In order to make Guinness full of goodness for those who eschew consuming animals or their byproducts, the Irish brewer is swapping out isinglass — a gelatin made from fish bladders used to filter yeast in the finished beer — with an animal-free method in late 2016.

Though Guinness’ main ingredients include barley, hops, yeast and water, tiny bits of fish bladder can make their way into the finished product.

“Isinglass has been used widely within the brewing industry as a means of filtration for decades,” the company said in a statement. “However, because of its use we could not label Guinness as suitable for vegetarians and have been looking for an alternative solution for some time.”

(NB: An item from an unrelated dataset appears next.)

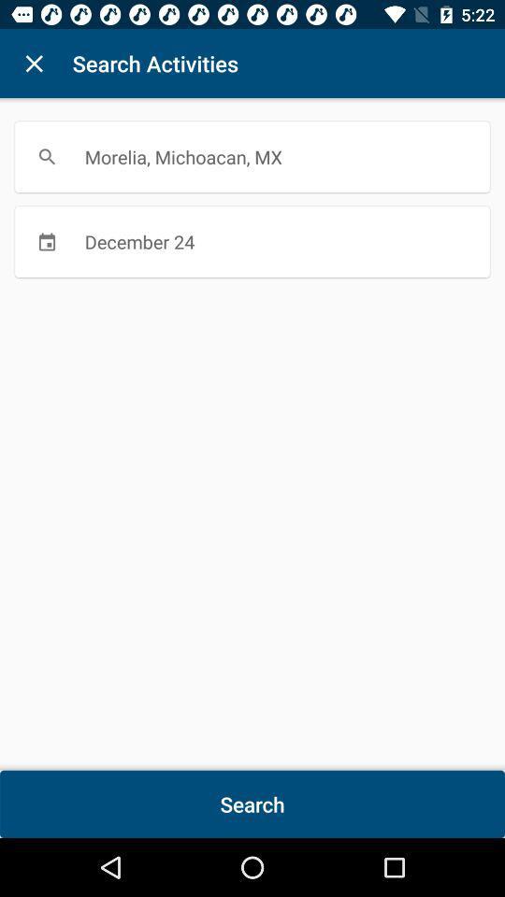  Describe the element at coordinates (252, 240) in the screenshot. I see `the december 24 icon` at that location.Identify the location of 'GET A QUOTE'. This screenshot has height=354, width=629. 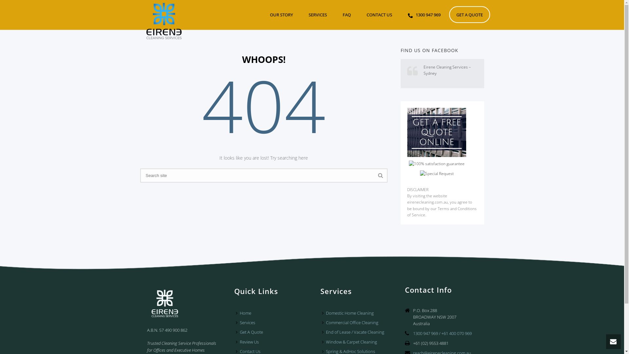
(468, 14).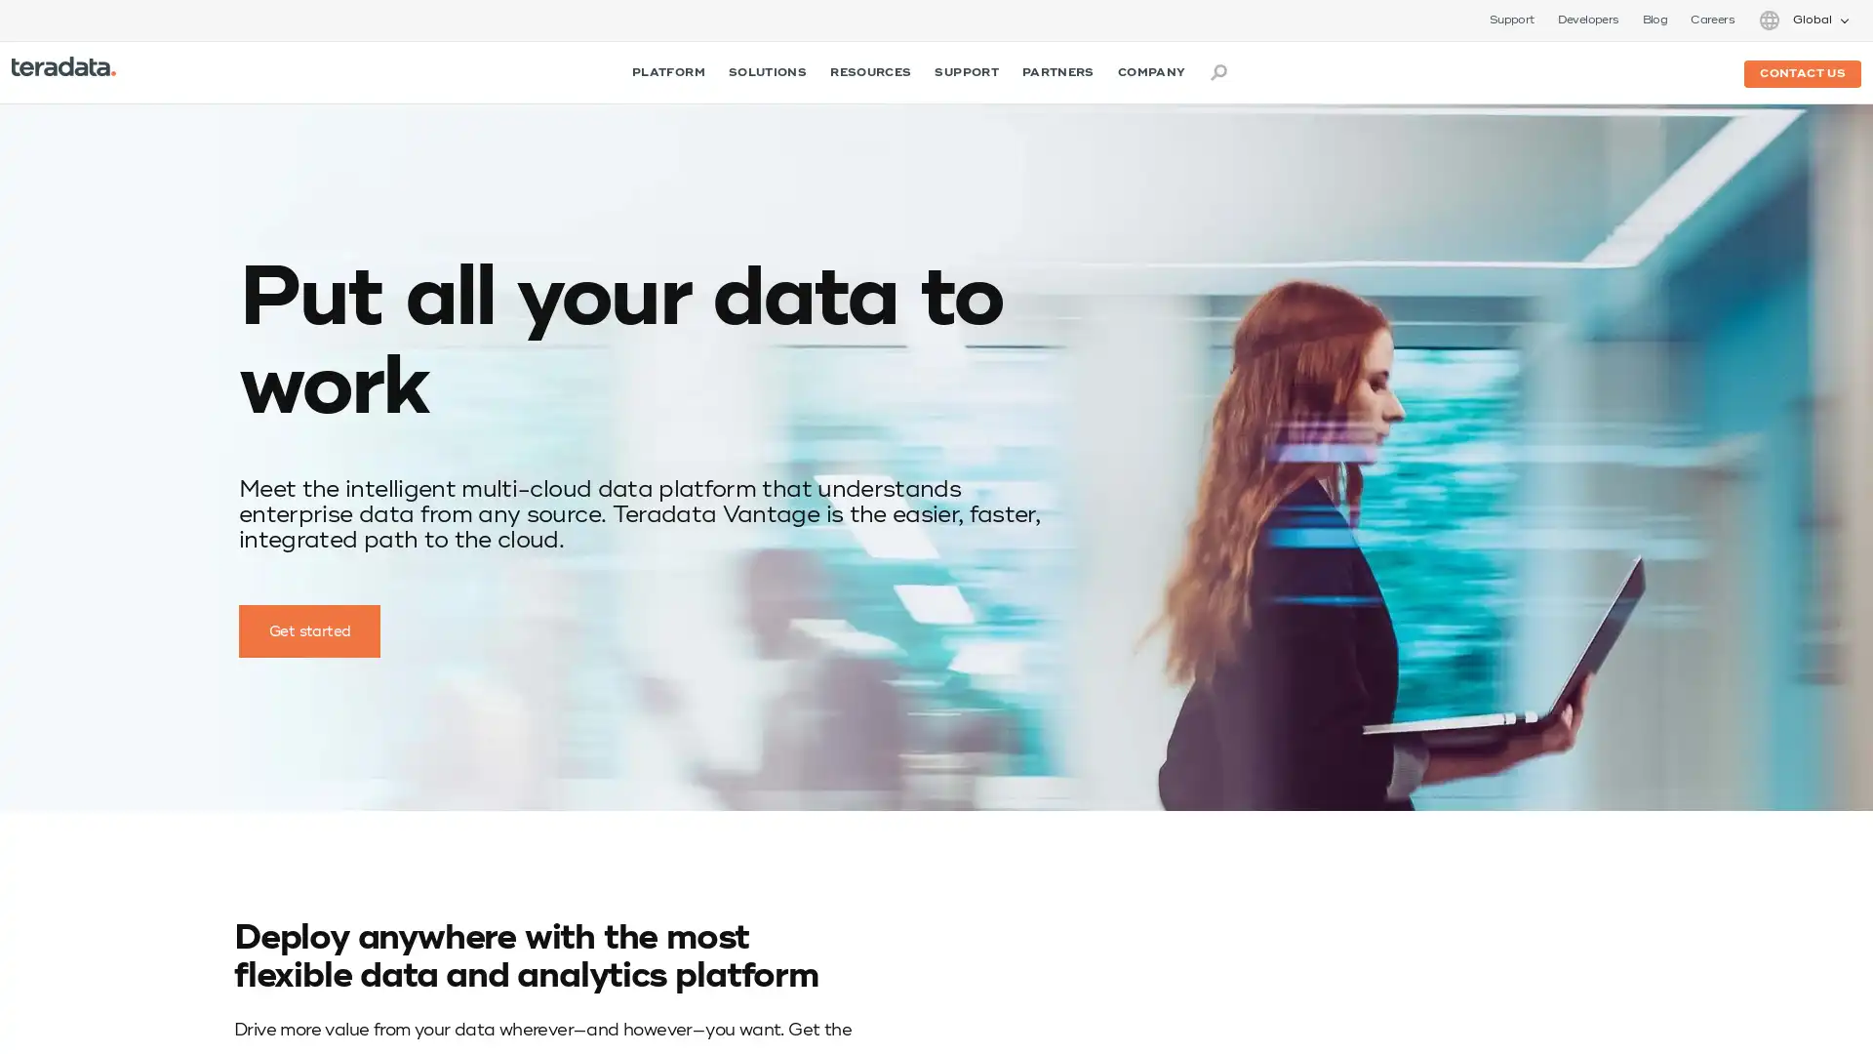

Guinness hasn’t disclosed details about how it will replace isinglass, but had said in the past that it’s looking for a method that’s “as effective or as environmentally friendly… whilst maintaining the quality of the liquid.”

“We are now pleased to have identified a new process through investment in a state-of-the-art filtration system at St James’s Gate which, once in place, will remove the use of isinglass in the brewing process,” Guinness’ parent company Diageo says in the statement.

It’s not all great news for everyone in the world, however: though the company brews in 49 countries, only Guinnness’ flagship brewery in Dublin will be using the vegetarian-friendly method. That covers Ireland, the United Kingdom and North America (as Consumerist reader Scott helpfully pointed out), but everyone else is stuck with possible fish bladders particles.